16 - Registre-se, a esse respeito, precedente do C. Superior Tribunal de Justiça, segundo o
qual "não sendo possível aferir a média ponderada, deve ser considerado o maior nível de ruído
a que estava exposto o segurado, motivo pelo qual deve ser reconhecida a especialidade do
labor desenvolvido pelo segurado no período, merecendo reforma, portanto, a decisão
agravada que considerou equivocadamente que o labor fora exercido pelo segurado com
exposição permanente a ruído abaixo de 90dB no período de 6.3.1997 a 18.11.2003" (AgRg no
REsp nº 1.398.049/PR, Rel. Min.
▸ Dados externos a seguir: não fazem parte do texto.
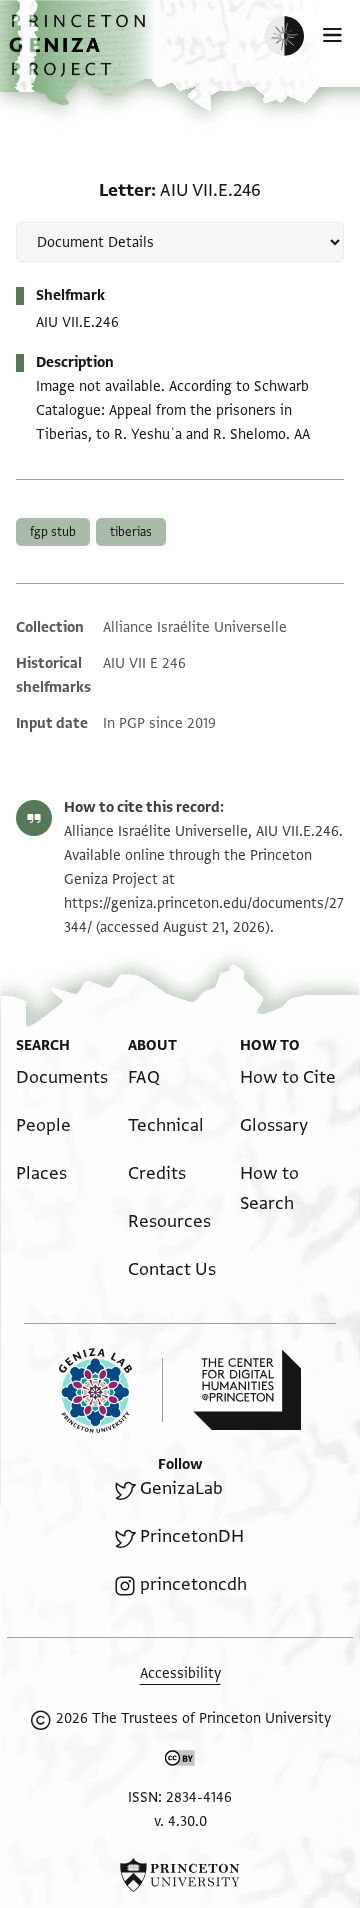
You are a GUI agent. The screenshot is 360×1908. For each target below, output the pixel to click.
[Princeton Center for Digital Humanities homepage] (247, 1390)
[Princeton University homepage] (180, 1875)
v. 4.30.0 (180, 1821)
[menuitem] (62, 1077)
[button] (80, 55)
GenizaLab (181, 1488)
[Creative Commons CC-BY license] (180, 1762)
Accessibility (180, 1673)
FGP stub (53, 532)
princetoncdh (193, 1584)
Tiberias (131, 532)
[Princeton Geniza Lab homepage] (111, 1390)
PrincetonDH (192, 1536)
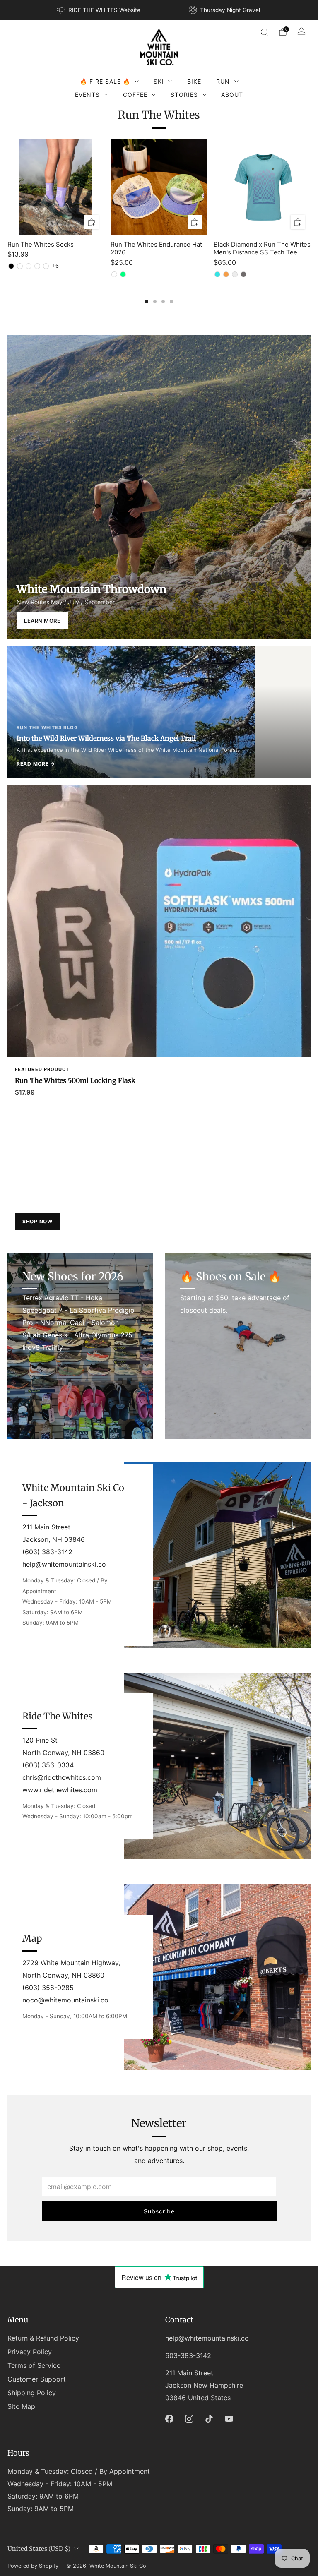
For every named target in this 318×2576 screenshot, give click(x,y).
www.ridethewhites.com (59, 1790)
Napoleão Nunes Maia Filho, decisão monocrática, DJe
13/03/2015). Esta 7ª Turma, em caso análogo, decidiu nesse mesmo sentido.
17 - No caso em apreço, considerados os laudos técnicos e os PPP's apresentados, visualiza-
se certa diferença de medição do ruído entre os períodos considerados como safra e
entressafra.
18 - Enquadrados como especiais os interstícios de 06/03/1997 a 19/01/1998 (safra e
entressafra) e 1º/01/2004 a 21/09/2009 - data do PPP (somente nos meses correspondentes a
safra - maio a outubro), eis que desempenhados com sujeição a nível de pressão sonora
superior ao limite de tolerância vigente à época.
19 - Inviável o reconhecimento da especialidade nos períodos de: a) 20/01/1998 a 31/12/2003,
vez que inexiste laudo técnico ou PPP para os meses de entressafra (novembro a abril), e,
relativamente a safra (maio a outubro), foi contatado nível de ruído de 88,6dB(A), inferior ao
limite de tolerância vigente à época (90 decibéis até 18/11/2003); b) 1º/01/2004 a 21/09/2009,
nos meses de entressafra (novembro a abril), eis que o índice de ruído (84,5 decibéis) era
inferior ao instituído pela legislação em vigor; e c) 22/09/2009 a 05/10/2009, pois, como
salientado pelo ente autárquico, não há documento relativo ao referido intervalo, sendo o PPP
de fls. 39/40 datado em 21/09/2009.
20 - Somando-se as atividades especiais reconhecidas nesta demanda (06/03/1997 a
19/01/1998 e 1º/01/2004 a 21/09/2009, esta última somente nos meses de maio a outubro) ao
tempo já computado como especial pelo INSS e, portanto, incontroverso, verifica-se que o autor
alcançou 20 anos, 11 meses e 10 dias de serviço especial (vide planilha em anexo), na data do
requerimento administrativo (05/10/2009), tempo insuficiente à concessão da aposentadoria
especial.
21 - Contudo, somando-se as atividades especiais reconhecidas aos períodos comuns e
especiais incontroversos, constantes no "resumo de documentos para cálculo de tempo de
contribuição", verifica-se que o demandante alcançou 38 anos, 01 mês e 21 dias de tempo de
contribuição, fazendo jus à revisão da aposentadoria por tempo de contribuição integral de sua
titularidade.
22 - Observa-se que o fator de conversão a ser aplicado é o 1,40, em se tratando de segurado
do sexo masculino, nos termos do art. 70 do Decreto nº 3.048/99, conforme orientação
sedimentada no E. Superior Tribunal de Justiça.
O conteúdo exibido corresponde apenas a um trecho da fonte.